Barratt Profits Up Despite Buyers Feeling The Pinch

Barratt Developments said profits were up also 10 per cent over the last 12 months despite a drop in the number of new homes sold.

The UK’s biggest housebuilder completed 17,206 homes in the year to the end of June, almost 4 per cent 700 fewer than the year before. It said construction slowed as the costs of building a home rose faster than the price the company could charge buyers.

The business – which is based in Coalville, Leicestershire, and has its roots in the North East ­– said statutory pre-tax profits were up 9.8 per cent for the year at £705.1 million, on revenues of £5.3 billion (up 1 per cent).

The average selling price of a Barratt home was up about £20,000 to £319,600.

The business said “whilst the company remains in a strong financial position, the UK housing market remains difficult and the outlook remains uncertain” as buyers deal with increased mortgages and a higher cost of living.

Chief executive David Thomas said: “We have delivered a strong operational performance in a challenging operating environment.
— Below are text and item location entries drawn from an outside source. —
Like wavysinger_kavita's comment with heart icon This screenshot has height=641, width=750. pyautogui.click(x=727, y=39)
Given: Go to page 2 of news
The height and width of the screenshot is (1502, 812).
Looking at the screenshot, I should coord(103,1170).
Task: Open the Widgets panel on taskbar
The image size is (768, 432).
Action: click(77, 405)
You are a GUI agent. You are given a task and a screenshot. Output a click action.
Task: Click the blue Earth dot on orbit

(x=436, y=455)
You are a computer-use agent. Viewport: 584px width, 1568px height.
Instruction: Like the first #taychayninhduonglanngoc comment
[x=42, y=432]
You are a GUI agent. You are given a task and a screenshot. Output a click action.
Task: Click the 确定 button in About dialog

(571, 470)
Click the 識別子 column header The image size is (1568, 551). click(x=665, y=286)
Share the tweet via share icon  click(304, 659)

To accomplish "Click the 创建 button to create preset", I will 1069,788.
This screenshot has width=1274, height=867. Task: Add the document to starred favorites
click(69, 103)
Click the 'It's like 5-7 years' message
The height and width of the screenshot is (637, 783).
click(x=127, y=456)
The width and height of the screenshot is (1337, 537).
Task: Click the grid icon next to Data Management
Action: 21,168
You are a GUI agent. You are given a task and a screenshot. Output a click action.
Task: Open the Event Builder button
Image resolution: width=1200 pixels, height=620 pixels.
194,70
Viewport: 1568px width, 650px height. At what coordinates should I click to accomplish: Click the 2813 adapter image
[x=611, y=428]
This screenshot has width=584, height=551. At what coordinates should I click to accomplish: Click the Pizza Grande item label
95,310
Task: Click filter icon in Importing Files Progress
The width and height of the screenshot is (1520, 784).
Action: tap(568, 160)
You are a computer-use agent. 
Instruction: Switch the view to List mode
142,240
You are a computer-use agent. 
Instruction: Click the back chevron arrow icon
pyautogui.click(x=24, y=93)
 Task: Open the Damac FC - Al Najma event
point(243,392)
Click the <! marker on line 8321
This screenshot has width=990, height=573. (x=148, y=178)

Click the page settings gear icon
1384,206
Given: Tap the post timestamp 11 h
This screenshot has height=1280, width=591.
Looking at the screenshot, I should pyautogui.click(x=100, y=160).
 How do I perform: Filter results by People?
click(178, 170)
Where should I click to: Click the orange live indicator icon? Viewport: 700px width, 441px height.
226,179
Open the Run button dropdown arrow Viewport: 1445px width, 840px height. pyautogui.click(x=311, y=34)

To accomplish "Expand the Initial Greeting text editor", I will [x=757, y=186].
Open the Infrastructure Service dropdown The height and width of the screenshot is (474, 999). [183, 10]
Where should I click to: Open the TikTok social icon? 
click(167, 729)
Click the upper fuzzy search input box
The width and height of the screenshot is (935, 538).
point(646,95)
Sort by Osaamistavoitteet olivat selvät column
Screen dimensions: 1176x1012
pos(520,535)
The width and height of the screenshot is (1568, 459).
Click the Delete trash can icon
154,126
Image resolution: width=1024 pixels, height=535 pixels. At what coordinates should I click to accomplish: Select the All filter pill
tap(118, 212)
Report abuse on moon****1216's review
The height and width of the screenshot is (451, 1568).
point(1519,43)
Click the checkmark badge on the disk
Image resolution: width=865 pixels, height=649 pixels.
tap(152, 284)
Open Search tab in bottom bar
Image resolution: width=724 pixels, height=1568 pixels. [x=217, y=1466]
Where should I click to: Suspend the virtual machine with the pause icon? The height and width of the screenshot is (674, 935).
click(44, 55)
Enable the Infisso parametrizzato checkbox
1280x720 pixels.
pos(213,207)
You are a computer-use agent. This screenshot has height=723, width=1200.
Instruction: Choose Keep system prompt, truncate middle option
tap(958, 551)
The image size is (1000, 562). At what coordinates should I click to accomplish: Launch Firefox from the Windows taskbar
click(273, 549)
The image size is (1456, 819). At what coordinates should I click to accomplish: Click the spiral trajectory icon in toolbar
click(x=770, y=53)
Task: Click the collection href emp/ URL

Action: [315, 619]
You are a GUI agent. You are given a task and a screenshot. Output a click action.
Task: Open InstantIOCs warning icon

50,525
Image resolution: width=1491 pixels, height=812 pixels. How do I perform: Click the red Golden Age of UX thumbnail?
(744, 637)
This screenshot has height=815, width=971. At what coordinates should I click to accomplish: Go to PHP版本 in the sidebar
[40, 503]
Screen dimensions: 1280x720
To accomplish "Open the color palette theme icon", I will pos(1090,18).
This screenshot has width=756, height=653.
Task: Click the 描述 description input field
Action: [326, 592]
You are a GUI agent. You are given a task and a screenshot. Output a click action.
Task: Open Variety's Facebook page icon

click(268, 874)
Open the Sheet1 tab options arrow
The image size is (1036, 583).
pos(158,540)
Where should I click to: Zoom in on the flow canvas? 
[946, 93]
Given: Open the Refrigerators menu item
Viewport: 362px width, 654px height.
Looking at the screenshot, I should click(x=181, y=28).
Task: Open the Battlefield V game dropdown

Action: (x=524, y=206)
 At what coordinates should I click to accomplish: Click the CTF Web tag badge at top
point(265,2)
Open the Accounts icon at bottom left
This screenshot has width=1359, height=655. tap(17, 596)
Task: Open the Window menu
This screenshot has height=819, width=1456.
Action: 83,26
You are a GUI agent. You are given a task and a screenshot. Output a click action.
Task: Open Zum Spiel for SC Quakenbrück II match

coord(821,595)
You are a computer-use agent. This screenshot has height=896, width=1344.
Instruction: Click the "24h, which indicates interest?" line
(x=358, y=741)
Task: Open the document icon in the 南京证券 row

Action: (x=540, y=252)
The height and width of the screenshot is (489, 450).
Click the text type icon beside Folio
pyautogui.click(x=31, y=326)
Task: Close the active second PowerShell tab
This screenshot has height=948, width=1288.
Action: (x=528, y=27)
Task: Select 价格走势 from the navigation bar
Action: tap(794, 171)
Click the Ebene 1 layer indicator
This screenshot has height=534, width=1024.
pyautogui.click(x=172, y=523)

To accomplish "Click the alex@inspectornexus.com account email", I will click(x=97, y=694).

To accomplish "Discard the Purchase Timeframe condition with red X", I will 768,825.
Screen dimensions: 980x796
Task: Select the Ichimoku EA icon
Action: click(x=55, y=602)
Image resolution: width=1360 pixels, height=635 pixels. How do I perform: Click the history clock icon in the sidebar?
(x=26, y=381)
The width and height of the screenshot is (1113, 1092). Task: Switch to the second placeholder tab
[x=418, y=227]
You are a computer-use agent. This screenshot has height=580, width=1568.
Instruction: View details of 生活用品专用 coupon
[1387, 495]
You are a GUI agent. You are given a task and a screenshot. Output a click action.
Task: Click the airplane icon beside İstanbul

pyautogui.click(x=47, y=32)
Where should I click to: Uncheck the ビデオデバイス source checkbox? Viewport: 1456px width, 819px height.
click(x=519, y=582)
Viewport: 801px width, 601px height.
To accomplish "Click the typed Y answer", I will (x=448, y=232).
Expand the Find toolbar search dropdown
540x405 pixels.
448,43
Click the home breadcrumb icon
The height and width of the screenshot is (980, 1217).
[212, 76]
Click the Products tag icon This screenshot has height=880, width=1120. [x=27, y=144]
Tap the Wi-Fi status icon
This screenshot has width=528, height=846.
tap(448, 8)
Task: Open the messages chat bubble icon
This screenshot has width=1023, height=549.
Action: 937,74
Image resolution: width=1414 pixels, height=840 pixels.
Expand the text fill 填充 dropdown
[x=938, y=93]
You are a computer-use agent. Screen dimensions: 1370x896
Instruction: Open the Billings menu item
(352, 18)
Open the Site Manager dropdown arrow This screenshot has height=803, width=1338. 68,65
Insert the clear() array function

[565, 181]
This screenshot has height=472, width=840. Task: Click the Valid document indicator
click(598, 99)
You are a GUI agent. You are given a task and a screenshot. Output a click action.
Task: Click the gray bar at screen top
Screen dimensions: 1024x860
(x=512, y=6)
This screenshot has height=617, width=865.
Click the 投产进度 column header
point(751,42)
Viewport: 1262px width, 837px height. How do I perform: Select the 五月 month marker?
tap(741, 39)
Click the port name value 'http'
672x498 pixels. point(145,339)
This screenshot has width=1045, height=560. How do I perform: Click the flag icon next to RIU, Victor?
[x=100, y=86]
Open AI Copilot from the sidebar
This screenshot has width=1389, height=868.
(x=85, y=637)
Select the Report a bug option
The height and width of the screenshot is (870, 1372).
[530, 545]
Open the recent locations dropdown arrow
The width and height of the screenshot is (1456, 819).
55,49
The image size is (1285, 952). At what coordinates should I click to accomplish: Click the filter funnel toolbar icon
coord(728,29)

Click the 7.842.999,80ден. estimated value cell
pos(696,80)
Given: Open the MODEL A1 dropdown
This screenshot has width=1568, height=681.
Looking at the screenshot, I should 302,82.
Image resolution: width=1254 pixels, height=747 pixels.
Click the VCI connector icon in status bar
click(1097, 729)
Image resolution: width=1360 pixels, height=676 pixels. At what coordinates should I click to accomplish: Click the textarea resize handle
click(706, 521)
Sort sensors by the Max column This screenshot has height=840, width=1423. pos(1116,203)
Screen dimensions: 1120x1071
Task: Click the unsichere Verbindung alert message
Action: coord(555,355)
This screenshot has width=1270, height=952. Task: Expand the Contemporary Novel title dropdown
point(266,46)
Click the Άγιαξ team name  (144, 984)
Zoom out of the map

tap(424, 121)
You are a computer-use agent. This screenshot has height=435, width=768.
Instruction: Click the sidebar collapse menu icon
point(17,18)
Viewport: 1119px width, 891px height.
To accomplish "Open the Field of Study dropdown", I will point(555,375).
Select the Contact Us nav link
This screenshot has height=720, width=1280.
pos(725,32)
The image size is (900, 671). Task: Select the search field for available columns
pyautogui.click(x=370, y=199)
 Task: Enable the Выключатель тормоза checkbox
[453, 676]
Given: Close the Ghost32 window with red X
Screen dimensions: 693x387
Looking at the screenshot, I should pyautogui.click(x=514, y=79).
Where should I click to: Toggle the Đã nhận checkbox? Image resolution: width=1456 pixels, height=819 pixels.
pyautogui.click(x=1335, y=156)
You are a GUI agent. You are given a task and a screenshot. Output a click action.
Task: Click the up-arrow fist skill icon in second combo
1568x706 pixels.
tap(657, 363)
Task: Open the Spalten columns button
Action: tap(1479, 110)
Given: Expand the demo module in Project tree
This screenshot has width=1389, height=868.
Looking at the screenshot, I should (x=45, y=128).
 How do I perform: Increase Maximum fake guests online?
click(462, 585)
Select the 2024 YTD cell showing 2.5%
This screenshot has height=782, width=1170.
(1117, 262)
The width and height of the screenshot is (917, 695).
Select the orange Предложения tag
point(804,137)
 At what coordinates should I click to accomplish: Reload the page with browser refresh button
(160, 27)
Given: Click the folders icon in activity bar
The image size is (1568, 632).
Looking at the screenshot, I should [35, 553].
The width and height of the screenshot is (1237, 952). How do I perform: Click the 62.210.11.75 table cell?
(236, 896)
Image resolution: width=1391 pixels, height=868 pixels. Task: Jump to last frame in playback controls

“Customers continue to face cost-of-living and mortgage affordability challenges, and new developments are increasingly constrained by an ineffective planning system.

“Today’s results reflect the hard work and dedication of our teams and the decisive actions we have taken as a business to respond to market conditions.

“Whilst we expect that the backdrop will continue to be difficult over the coming months, we are a resilient business with a strong balance sheet and an experienced management team.

“We remain committed to building the communities that our customers want to live in – delivering high-quality, sustainable homes at competitive prices to help address the country’s housing crisis and drive long term, sustainable growth for our business.”

It comes as the British Chambers of Commerce said Britain would narrowly avoid a recession this year – but people and businesses will still feel the pain akin to the 2008 financial crash.

The UK economy is on course to eke out growth of 0.4 per cent over 2023, the business group predicted in its latest quarterly economic forecast.

It is a marginal upgrade from the 0.3 per cent gross domestic product (GDP) level previously forecast by the group.

GDP will then drop to 0.3 per cent over 2024 and nudge up slightly to 0.7 per cent over 2025, a downgrade from its previous expectations.

It means the nation could avoid falling into a technical recession, which is defined as two consecutive quarters of negative growth.

But the meagre growth level over a prolonged period of time is comparable to previous periods of economic shocks and recessions, such as the oil crises of the 1970s and the 2008 financial crisis, the BCC warned.